Technically Incorrect offers a slightly twisted take on the tech that's taken over our lives.
It's not every Sunday night you see a tanned hero promising to jail the Devil.
The second presidential debate was, sadly, no ordinary Sunday night.
It was a night when Donald Trump attempted to deflect the notion -- peddled by, well, himself -- that because he was a star, he could just walk up to women and kiss them. Oh, and grab them by their genitalia.
You could have wondered how the debate was going just by watching the Twitter trending barometer. "Locker Room Talk" dominated for a while. This was Trump explaining away his crudity by saying it was just locker room talk.
No, of course he'd never sexually assault anyone, he said. This was just talk.
But for all the attention on Twitter, it's data people love for a final analysis.
In the end, Twitter says more tweets were typed on the subject of Trump's treatment of women than about any area of policy.
Watching it through squinting eyes, it was clear that Trump wanted to, for once, overshadow an aspect of himself by claiming that Hillary Clinton's husband had done far worse.
He seemed to suggest that whatever he said toward women was nothing when compared to what ISIS has done toward the world.
It was an interesting leap of faith, if not logic.
It might have been odd for some to hear Trump say how much he respects women and then see him turn his back on his opponent, repeatedly refer to Clinton as "she," and even attempt to physically intimidate her by invading her space.
If you've just been heard worldwide claiming that you're free to sexually assault a woman, perhaps your body language ought to reflect your insistence that no, no, no one respects women more than you do.
Its numbers said that the most tweeted moment was Trump's disagreement with his own running mate -- who seemed about to run away from him over the weekend -- Mike Pence. Trump doesn't favor using military force in Syria. Which is odd, as his campaign has been all about his alleged forcefulness. Pence does favor military force.
Some saw this as a way for Trump to get back at Pence for not supporting him in the locker room.
The second most tweeted moment was Trump claiming he's a gentleman. Nothing says gentleman more than calling your female opponent the Devil and promising that you'll instruct a special prosecutor to look at her email troubles with a view to having her jailed.
That last element was the third most tweeted moment. Trump blithely interrupted Clinton as she said that she was glad he wasn't in charge of the law with a casual: "Because you'd be in jail."
After all the barbs have been tweeted, retweeted and dissected, one of the great deficiencies of Twitter -- even greater than its inability to sell itself -- is that it can't predict entirely what people might do.

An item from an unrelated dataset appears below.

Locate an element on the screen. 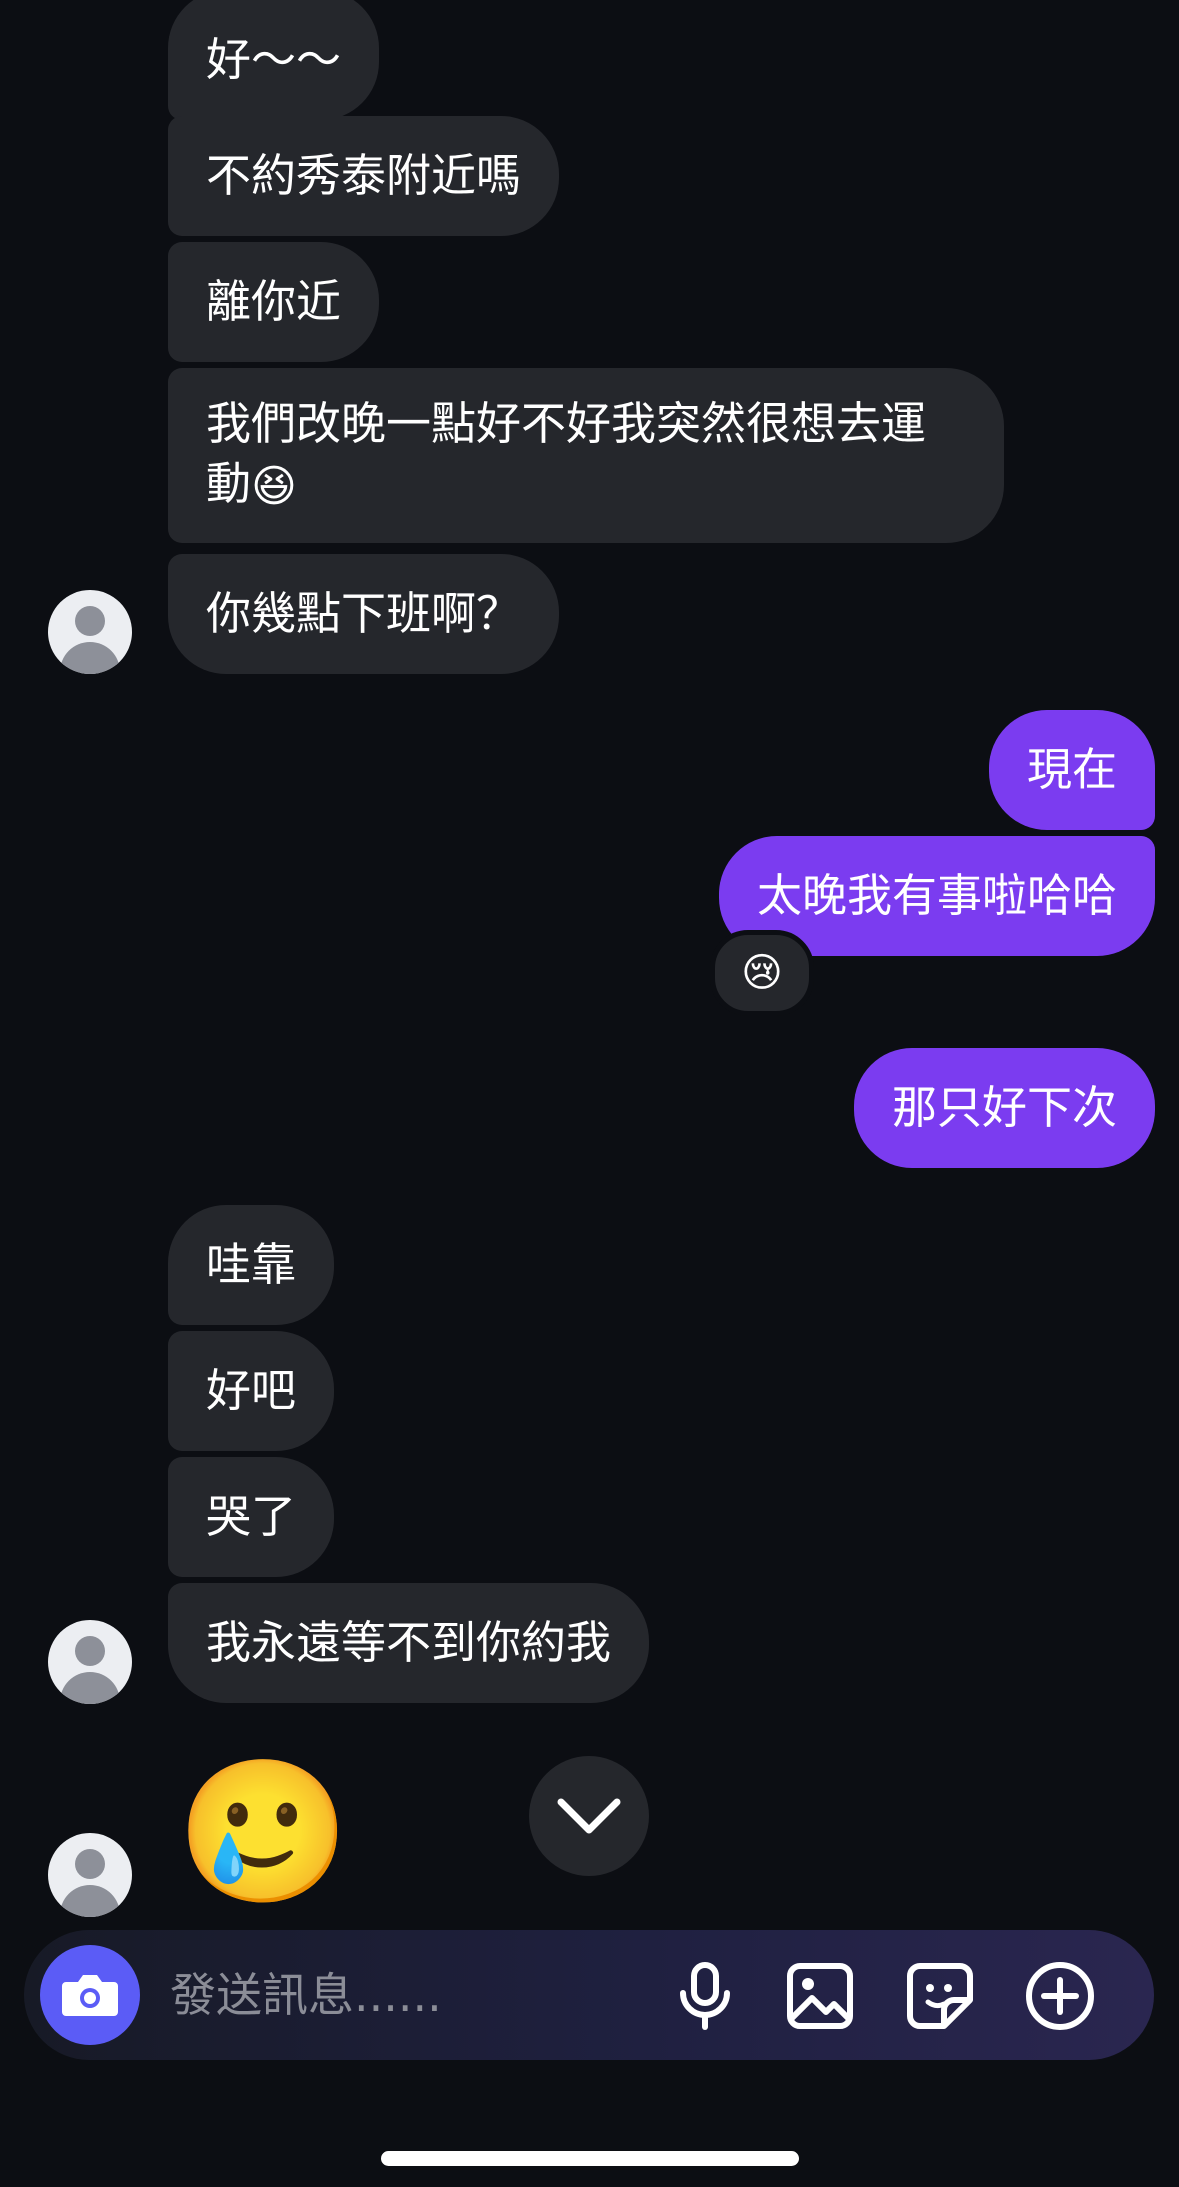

What it can tell you is that 64 percent of all the debate tweets were about Trump.
You must decide whether this is a good or bad thing. He likes to attract comment. It's not always exactly glowing comment.
This debate was, perhaps, little different than watching the candidates' Twitter feeds.

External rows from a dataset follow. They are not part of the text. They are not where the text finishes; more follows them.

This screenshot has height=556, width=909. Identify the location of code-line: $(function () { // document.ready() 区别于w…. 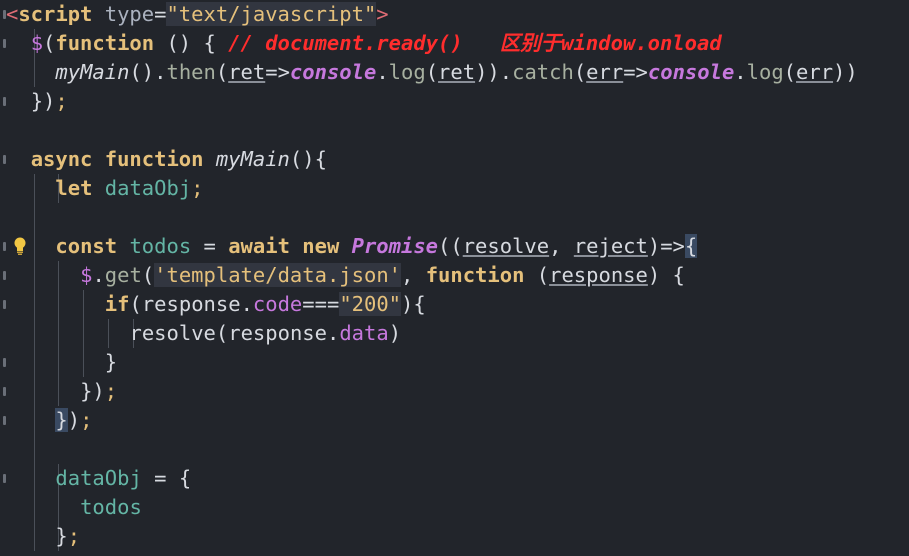
(454, 44).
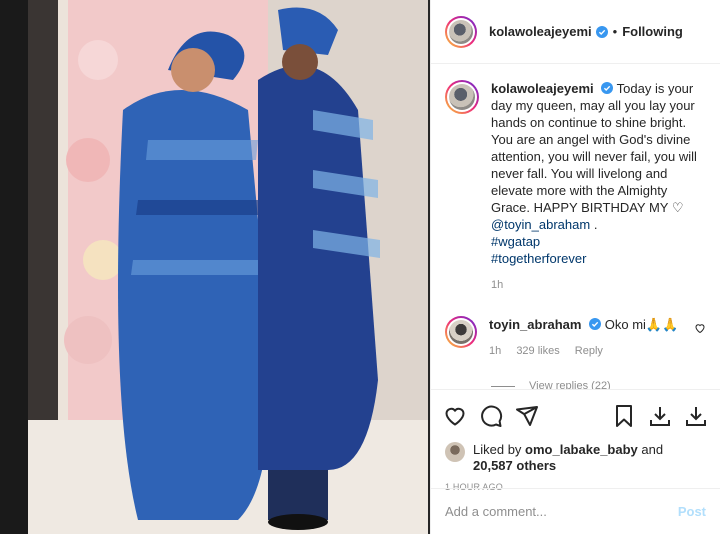  What do you see at coordinates (497, 285) in the screenshot?
I see `caption-time: 1h` at bounding box center [497, 285].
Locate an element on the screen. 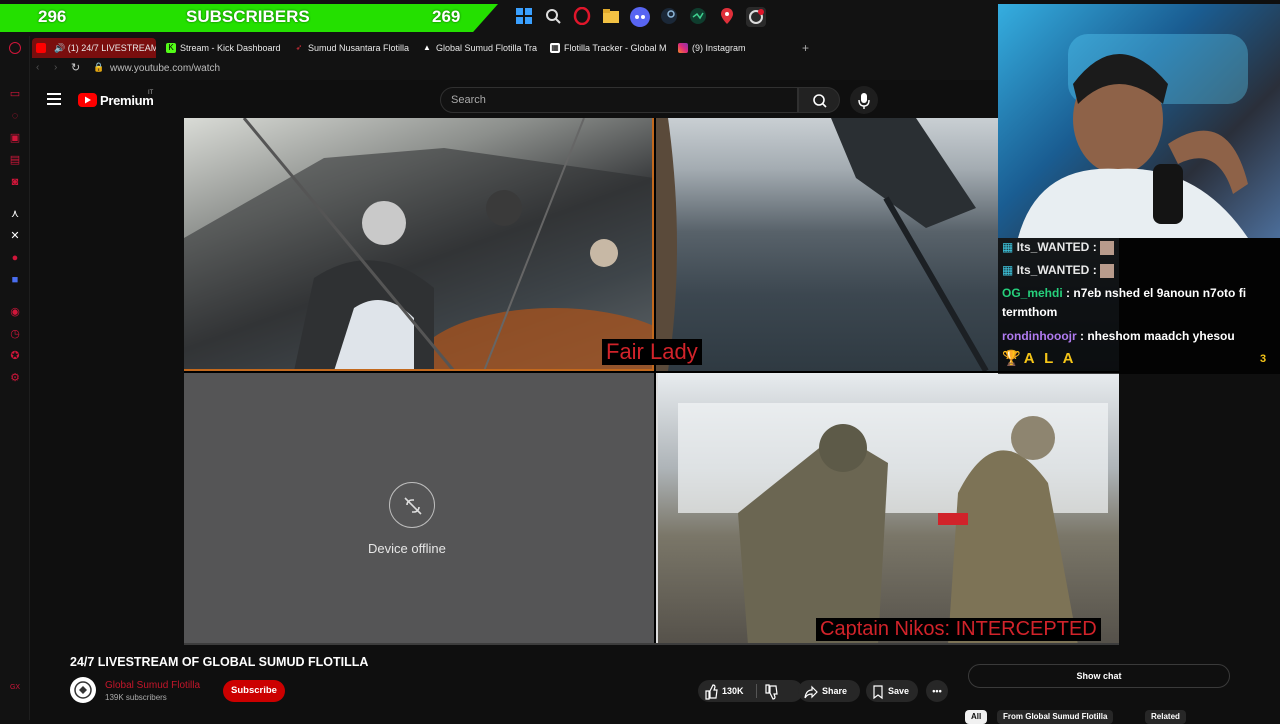 Image resolution: width=1280 pixels, height=724 pixels. windows-start-icon is located at coordinates (524, 17).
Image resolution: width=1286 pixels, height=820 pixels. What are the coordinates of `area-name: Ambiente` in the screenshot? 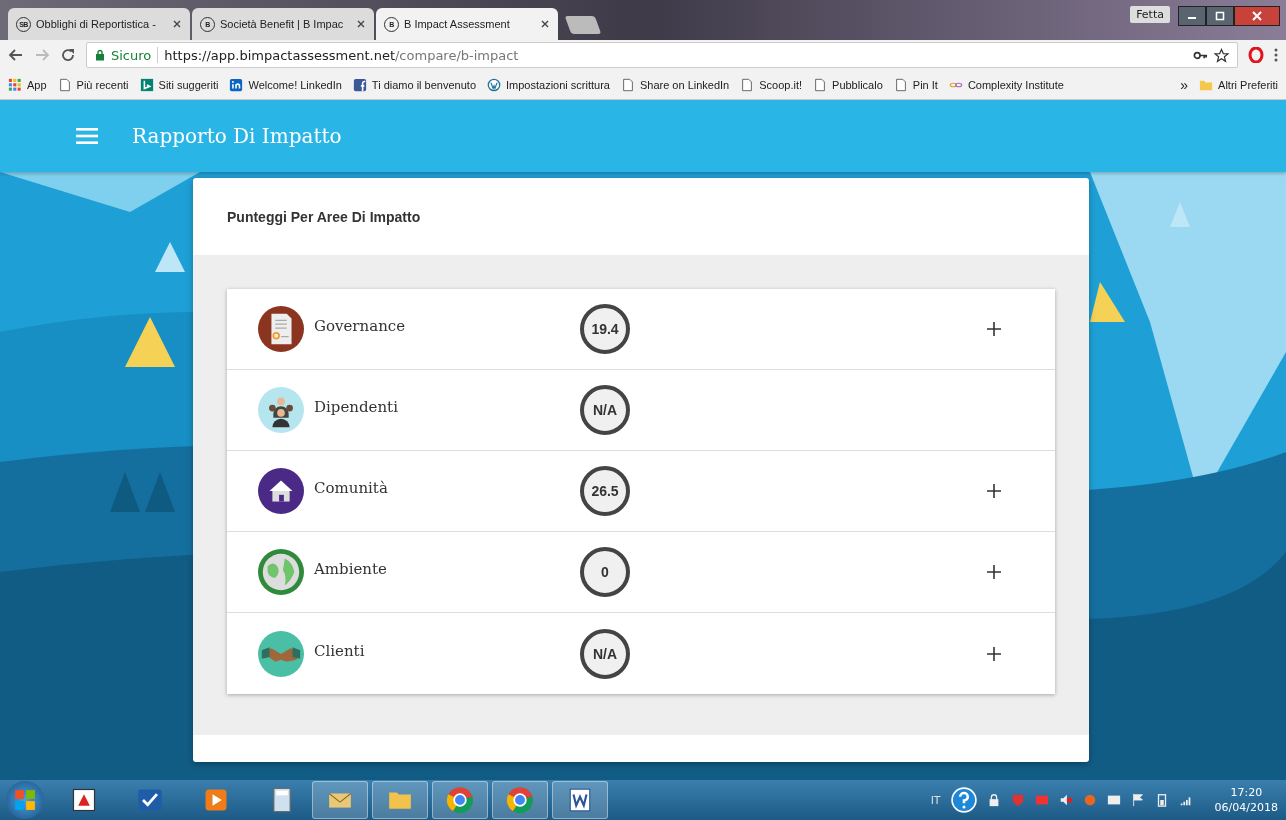 It's located at (351, 569).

Clinton was more scripted, stilted and playing not to lose. Trump was more aggressive, incoherent, unpleasant, jarring, absurd and just generally sniffy.
How much the debate -- or Twitter itself -- matters is, well, up for debate.

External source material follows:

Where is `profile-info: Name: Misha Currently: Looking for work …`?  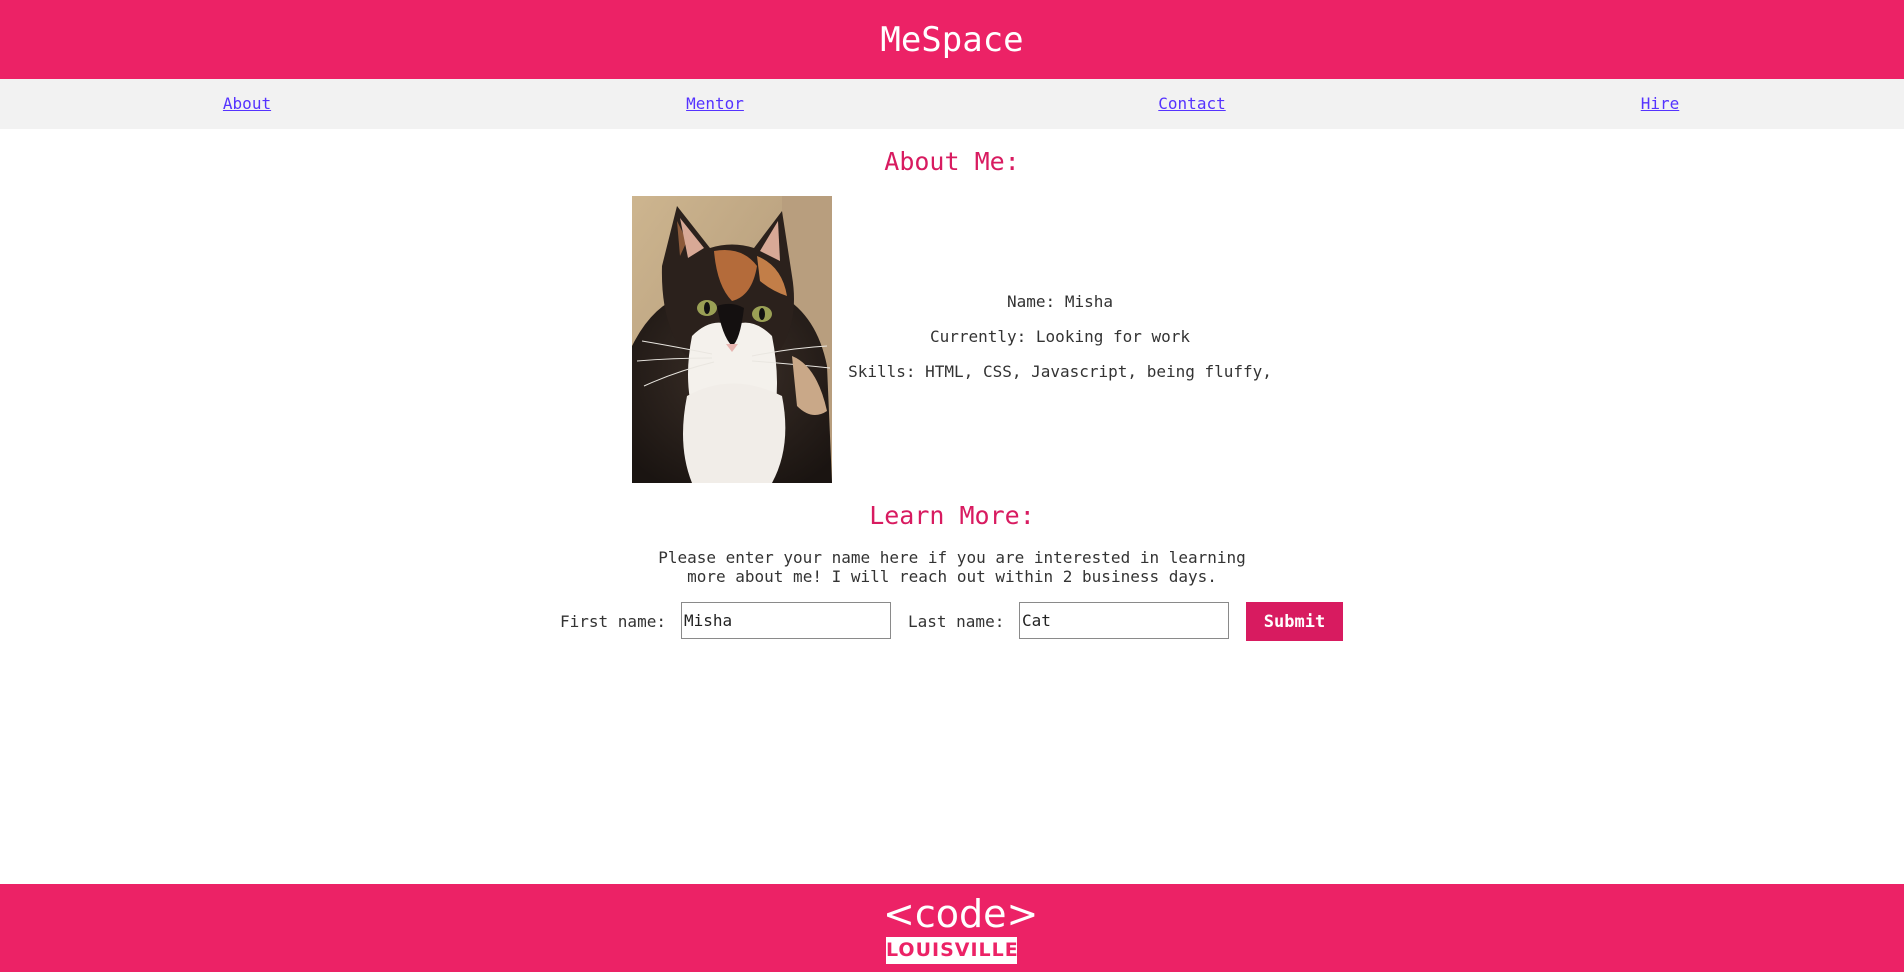 profile-info: Name: Misha Currently: Looking for work … is located at coordinates (1060, 344).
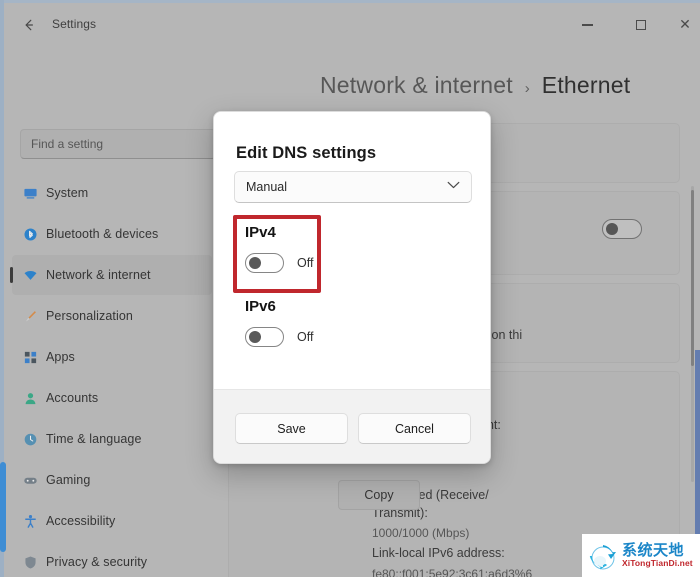 The image size is (700, 577). Describe the element at coordinates (260, 306) in the screenshot. I see `ipv6-label: IPv6` at that location.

It's a lot of wind, much of which blows by.
I fear there are few voters who are genuinely undecided, just as there are few voters who entirely believe what either of these candidates are saying.
The most disappointed might be those on the Republican side who hoped that Trump would utterly implode. Having held his own, it's clear that he'll be there all the way to November 8.
Which will make for some amusing tweeting and the emergence, no doubt, of some more edifying tapes.
And the rest of the world watches and thinks: "Thank the Lord this isn't us."